= Strictness analysis =

In computer science, strictness analysis refers to any algorithm used to prove that a function in a non-strict functional programming language is strict in one or more of its arguments. This information is useful to compilers because strict functions can be compiled more efficiently. Thus, if a function is proven to be strict (using strictness analysis) at compile time, it can be compiled to use a more efficient calling convention without changing the meaning of the enclosing program.

Note that a function f is said to diverge if it returns $\{\bot\}$: operationally, that would mean that f either causes abnormal termination of the enclosing program (e.g., failure with an error message) or that it loops infinitely. The notion of "divergence" is significant because a strict function is one that always diverges when given an argument that diverges, whereas a lazy (or non-strict) function is one that may or may not diverge when given such an argument. Strictness analysis attempts to determine the "divergence properties" of functions, which thus identifies some functions that are strict.

== Approaches to strictness analysis ==
=== Forward abstract interpretation ===

Strictness analysis can be characterized as a forward abstract interpretation which approximates each function in the program by a function that maps divergence properties of the arguments onto divergence properties of the results.
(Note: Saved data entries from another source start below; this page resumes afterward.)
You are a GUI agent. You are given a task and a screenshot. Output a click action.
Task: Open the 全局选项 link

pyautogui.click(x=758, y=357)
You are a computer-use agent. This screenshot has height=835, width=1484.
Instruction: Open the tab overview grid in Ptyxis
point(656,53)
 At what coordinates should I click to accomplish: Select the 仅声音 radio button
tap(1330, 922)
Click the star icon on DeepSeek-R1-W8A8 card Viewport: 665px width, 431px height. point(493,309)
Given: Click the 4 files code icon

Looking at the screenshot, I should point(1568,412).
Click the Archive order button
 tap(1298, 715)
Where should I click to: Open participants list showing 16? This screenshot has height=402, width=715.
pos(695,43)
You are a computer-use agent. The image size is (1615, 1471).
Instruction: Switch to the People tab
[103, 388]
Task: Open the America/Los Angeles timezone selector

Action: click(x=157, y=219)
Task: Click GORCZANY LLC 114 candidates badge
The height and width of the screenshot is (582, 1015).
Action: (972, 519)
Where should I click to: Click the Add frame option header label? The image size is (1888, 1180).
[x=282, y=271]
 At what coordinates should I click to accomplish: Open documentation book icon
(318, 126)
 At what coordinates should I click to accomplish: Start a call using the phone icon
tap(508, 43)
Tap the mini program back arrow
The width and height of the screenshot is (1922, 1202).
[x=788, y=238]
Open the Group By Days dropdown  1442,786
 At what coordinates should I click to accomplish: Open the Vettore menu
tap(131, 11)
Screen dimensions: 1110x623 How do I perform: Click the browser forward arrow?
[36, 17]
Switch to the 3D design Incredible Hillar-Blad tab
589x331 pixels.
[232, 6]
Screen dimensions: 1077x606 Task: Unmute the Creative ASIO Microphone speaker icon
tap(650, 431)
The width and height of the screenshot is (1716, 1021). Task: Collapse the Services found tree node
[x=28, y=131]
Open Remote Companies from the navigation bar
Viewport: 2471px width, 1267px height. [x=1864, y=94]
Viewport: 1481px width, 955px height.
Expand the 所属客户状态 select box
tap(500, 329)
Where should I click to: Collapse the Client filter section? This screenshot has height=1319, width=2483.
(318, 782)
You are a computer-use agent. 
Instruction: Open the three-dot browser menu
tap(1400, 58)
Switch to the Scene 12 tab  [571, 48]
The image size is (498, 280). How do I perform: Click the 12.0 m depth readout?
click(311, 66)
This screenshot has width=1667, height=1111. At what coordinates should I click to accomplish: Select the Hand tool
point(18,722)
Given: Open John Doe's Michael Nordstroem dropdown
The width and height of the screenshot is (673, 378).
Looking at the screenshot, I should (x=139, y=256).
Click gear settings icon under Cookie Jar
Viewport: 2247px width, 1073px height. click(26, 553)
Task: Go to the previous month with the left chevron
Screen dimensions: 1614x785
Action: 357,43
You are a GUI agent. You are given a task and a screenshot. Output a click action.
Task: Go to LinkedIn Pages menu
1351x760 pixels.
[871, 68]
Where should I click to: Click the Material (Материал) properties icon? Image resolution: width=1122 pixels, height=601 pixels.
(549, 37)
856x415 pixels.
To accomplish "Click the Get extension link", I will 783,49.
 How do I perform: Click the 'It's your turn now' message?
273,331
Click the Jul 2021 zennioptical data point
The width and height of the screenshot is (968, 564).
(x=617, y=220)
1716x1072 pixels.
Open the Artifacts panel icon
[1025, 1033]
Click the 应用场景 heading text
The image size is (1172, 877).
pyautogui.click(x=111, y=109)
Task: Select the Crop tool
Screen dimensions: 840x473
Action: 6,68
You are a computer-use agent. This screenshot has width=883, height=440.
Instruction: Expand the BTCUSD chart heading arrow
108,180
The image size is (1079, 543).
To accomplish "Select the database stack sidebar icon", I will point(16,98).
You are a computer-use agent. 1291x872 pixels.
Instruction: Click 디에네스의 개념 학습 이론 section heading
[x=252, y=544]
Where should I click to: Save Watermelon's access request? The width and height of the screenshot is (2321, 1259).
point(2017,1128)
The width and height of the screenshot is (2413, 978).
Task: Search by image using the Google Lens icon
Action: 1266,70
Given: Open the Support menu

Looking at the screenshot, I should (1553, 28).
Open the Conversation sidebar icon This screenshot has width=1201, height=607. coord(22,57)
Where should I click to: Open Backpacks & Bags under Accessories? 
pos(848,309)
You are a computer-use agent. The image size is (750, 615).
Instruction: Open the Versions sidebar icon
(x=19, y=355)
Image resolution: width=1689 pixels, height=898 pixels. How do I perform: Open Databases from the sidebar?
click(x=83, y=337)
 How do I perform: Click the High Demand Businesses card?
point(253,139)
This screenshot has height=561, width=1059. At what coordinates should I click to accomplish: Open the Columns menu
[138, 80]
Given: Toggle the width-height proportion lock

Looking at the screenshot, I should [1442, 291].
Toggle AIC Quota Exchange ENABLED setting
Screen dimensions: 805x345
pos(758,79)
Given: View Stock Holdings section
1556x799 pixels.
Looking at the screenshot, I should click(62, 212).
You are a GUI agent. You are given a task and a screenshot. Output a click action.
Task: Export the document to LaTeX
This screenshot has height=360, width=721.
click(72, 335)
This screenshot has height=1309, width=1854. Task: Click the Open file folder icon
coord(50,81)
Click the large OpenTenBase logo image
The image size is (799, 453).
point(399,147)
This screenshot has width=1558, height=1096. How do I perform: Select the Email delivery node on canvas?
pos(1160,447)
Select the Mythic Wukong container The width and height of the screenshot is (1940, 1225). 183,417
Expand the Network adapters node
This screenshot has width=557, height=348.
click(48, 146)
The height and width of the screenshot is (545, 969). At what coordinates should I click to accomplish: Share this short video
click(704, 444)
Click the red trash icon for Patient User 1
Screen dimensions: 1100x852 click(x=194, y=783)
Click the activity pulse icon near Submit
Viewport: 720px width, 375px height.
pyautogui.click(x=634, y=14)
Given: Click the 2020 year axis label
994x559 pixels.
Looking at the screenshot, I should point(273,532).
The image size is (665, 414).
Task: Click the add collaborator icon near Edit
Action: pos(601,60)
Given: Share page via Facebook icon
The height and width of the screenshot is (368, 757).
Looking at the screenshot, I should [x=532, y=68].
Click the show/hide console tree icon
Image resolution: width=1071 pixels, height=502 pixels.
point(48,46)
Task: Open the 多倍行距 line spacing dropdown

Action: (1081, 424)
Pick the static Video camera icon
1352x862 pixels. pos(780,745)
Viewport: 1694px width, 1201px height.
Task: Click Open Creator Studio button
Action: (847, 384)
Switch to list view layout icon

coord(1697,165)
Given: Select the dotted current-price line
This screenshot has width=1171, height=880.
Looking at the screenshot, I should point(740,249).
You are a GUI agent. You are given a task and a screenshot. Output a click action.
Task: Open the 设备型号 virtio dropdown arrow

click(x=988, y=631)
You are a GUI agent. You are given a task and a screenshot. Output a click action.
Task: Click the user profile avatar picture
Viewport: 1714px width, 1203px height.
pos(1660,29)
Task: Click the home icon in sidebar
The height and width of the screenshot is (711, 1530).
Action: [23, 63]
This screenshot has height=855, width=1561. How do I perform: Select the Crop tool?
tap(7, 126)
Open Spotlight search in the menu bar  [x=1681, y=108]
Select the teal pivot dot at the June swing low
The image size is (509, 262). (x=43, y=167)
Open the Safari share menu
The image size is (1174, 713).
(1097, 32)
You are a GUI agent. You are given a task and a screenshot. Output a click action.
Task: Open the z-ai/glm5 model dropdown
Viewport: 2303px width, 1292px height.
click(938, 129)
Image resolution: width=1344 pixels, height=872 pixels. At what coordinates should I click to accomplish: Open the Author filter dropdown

In the classical approach pioneered by Alan Mycroft, the abstract interpretation used a two-point domain with 0 denoting the set $\{\bot\}$ considered as a subset of the argument or return type, and 1 denoting all values in the type.

=== Demand analysis ===

The Glasgow Haskell Compiler (GHC) uses a backward abstract interpretation known as demand analysis to perform strictness analysis as well as other program analyses. In demand analysis, each function is modelled by a function from value demands on the result to value demands on the arguments. A function is strict in an argument if a demand for its result leads to a demand for that argument.

=== Projection-based strictness analysis ===

Projection-based strictness analysis, introduced by Philip Wadler and R.J.M. Hughes, uses strictness projections to model more subtle forms of strictness, such as head-strictness in a list argument. (By contrast, GHC's demand analysis can only model strictness within product types, i.e., datatypes that only have a single constructor.) A function $f$ is considered head-strict if $f = f \circ \pi$, where $\pi$ is the projection that head-evaluates its list argument.

There was a large body of research on strictness analysis in the 1980s.